Prostate Cancer – Understanding The Risk Factors

There are different risk factors responsible for different types of cancers. However, this does not indicate that one will definitely develop the disease. However, it is still very important to understand the risk factors to be able to stay cautious and maintain a healthy lifestyle. Listed below are some of the major risk factors associated with prostate cancer:

Factors of Prostate Cancer

Age

This is one of the major risk factors for it. This type of cancer is very rare in men younger than 40. However, the chances increase rapidly after they attain the age of 50. Studies have revealed that around 6 in 10 cases of prostate cancer are found in men above the age of 65.

Geography

Cancer of the prostate is most common in Australia, North America, Caribbean islands, and Northwestern Europe. On the other hand, it is less common in Central America, South America, Asia, and Africa. Although the reasons for the same are unclear, intensive screening in certain developed nations accounts for this difference. However, other factors, including lifestyle, diet, stress levels, etc. are also important. Asian Americans produce reduced the risk of prostate cancer as compared to white Americans. However, the risk is higher as compared to men from similar backgrounds residing in Asia.

Race/Ethnicity

African-American men and those of African ancestry residing in Caribbean men are at more risk of developing prostate cancer as compared to men of other races. Studies have also revealed that African-American men are more than twice as likely to die of prostate cancer as their white counterparts. Hispanic/Latino men and Asian-American men are less likely to develop it than the non-Hispanic whites.

Genetic Changes

The risk of prostate cancer increases with inherited gene changes. However, they account for only a very small fraction of cases in general. For instance, inherited mutations of genes (BRCA1 or BRCA2) increase risk of it in some men. Lynch syndrome (HNPCC or hereditary non-polyposis colorectal cancer) in men also increases the risk of varied types of cancer including it. This syndrome is a condition resulting from changes in the inherited gene. Additionally, other inherited gene changes have also shown to increase the risk among men.

Family History

Prostate cancer is seen running in some families. This indicates the presence of an inherited or genetic factor. If a father or brother has prostate cancer, it almost doubles one’s risk of developing this disease. Also, the risk is higher among men many affected relatives, especially if relatives are young at the time of cancer detection.

Other Risk Factors

Here is a list of some of the other factors of which are found to have a less clear impact on risk prostate cancer:

Obesity

Being overweight invites several health risks. Certain studies have found that obese men have a lower risk of getting a low-grade form of cancer and a higher risk of developing the more aggressive type of prostate cancer. Obese men have also been found at greater risk for developing more advanced prostate cancer and dying from it too.

Diet

Although the role of diet in prostate cancer is unknown at present. A lot of red meat in the diet or high-fat dairy products can have a slightly higher chance of developing prostate cancer. Studies revealed that these men also have a tendency to eat fewer vegetables and fruits.

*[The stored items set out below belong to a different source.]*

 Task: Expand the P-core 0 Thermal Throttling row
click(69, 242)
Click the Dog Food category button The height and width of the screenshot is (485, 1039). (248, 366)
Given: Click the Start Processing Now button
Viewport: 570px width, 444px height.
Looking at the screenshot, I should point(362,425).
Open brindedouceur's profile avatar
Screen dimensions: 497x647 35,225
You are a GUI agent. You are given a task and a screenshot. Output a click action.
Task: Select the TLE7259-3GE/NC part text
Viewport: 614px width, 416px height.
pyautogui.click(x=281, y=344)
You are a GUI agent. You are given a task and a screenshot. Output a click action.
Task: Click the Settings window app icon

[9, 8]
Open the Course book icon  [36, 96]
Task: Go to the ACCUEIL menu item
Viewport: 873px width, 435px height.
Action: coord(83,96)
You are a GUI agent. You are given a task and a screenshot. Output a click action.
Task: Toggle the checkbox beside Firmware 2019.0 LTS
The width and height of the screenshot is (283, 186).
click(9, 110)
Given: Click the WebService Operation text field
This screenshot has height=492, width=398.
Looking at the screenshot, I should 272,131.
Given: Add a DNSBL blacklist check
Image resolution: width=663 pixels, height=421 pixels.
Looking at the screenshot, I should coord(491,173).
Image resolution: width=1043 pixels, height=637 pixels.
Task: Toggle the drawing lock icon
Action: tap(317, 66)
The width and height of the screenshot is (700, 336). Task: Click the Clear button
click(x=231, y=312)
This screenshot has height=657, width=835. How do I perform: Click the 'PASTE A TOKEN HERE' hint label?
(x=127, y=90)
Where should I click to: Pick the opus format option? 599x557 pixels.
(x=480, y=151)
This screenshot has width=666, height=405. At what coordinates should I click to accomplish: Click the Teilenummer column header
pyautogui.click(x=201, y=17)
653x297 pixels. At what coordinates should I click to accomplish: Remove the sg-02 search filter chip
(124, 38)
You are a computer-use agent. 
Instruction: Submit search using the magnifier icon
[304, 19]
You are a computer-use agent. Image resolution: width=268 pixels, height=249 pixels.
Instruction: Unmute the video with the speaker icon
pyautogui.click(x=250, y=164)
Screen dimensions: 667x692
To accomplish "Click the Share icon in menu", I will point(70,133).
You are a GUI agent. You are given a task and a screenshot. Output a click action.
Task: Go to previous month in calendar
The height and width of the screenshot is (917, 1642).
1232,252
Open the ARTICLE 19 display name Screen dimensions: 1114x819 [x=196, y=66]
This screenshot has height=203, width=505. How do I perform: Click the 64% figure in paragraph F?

Studies have also indicated that men consuming high levels of calcium through natural foods or supplements may be at higher risk of developing this cancer.

Smoking

Some research has linked smoking to a small risk of men dying from prostate cancer.

Prostate Inflammation

Research has indicated that inflammation of the prostate gland, prostatitis may contribute to one’s increased vulnerability to prostate cancer risk. However, other studies failed to find such a link.

Vasectomy

According to some studies, it is revealed that men who have had a vasectomy in the past (a minor surgery to cause infertility in men) are at slightly increased risk for developing it. However, some studies by health experts and the top prostate cancer surgeons have ruled this cause away. Detailed and most advanced research on this topic is still going on.

Chemical Exposures

Some evidence has found related to firefighters who are exposed to chemicals responsible for increasing the risk of prostate cancer. Studies have indicated a link between exposure to a chemical known as ‘Agent Orange’, used widely during the Vietnam War and its risk.

Sexually Transmitted Infections

Many studies and research have been conducted to know if sexually transmitted infections such as chlamydia, gonorrhea etc. may increase risk. This is because these infections can result in inflammation of the prostate. Proper confirmations have yet to be received in this respect.